The input:
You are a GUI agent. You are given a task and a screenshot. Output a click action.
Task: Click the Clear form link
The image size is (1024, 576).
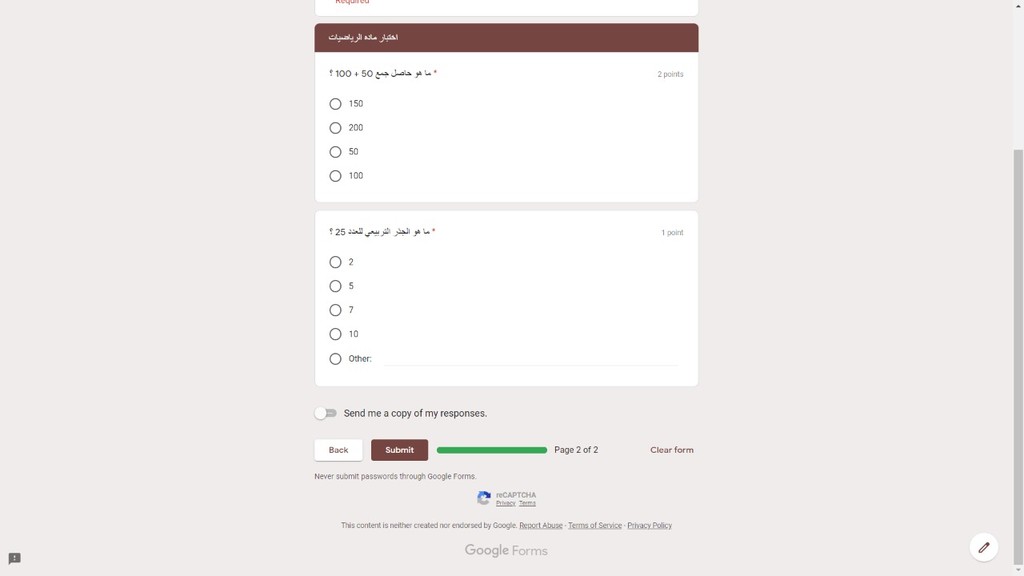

==

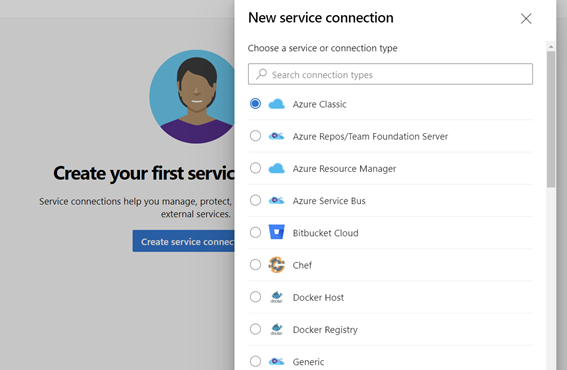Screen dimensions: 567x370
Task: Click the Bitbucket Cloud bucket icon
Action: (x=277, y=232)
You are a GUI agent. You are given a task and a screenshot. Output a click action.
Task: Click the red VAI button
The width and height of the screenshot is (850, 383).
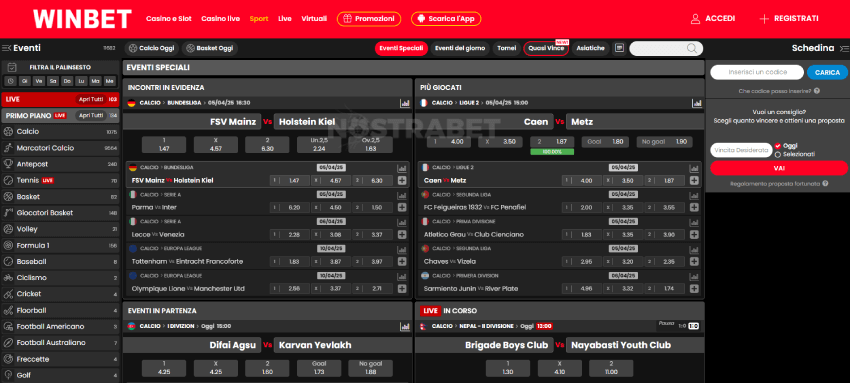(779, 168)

What you will do: Of the lines above, retype only those from the line containing "Task: Click the Clear form link" through the line containing "The image size is (1024, 576).", including both, exactly.

Exercise answer:
Task: Click the Clear form link
The image size is (1024, 576).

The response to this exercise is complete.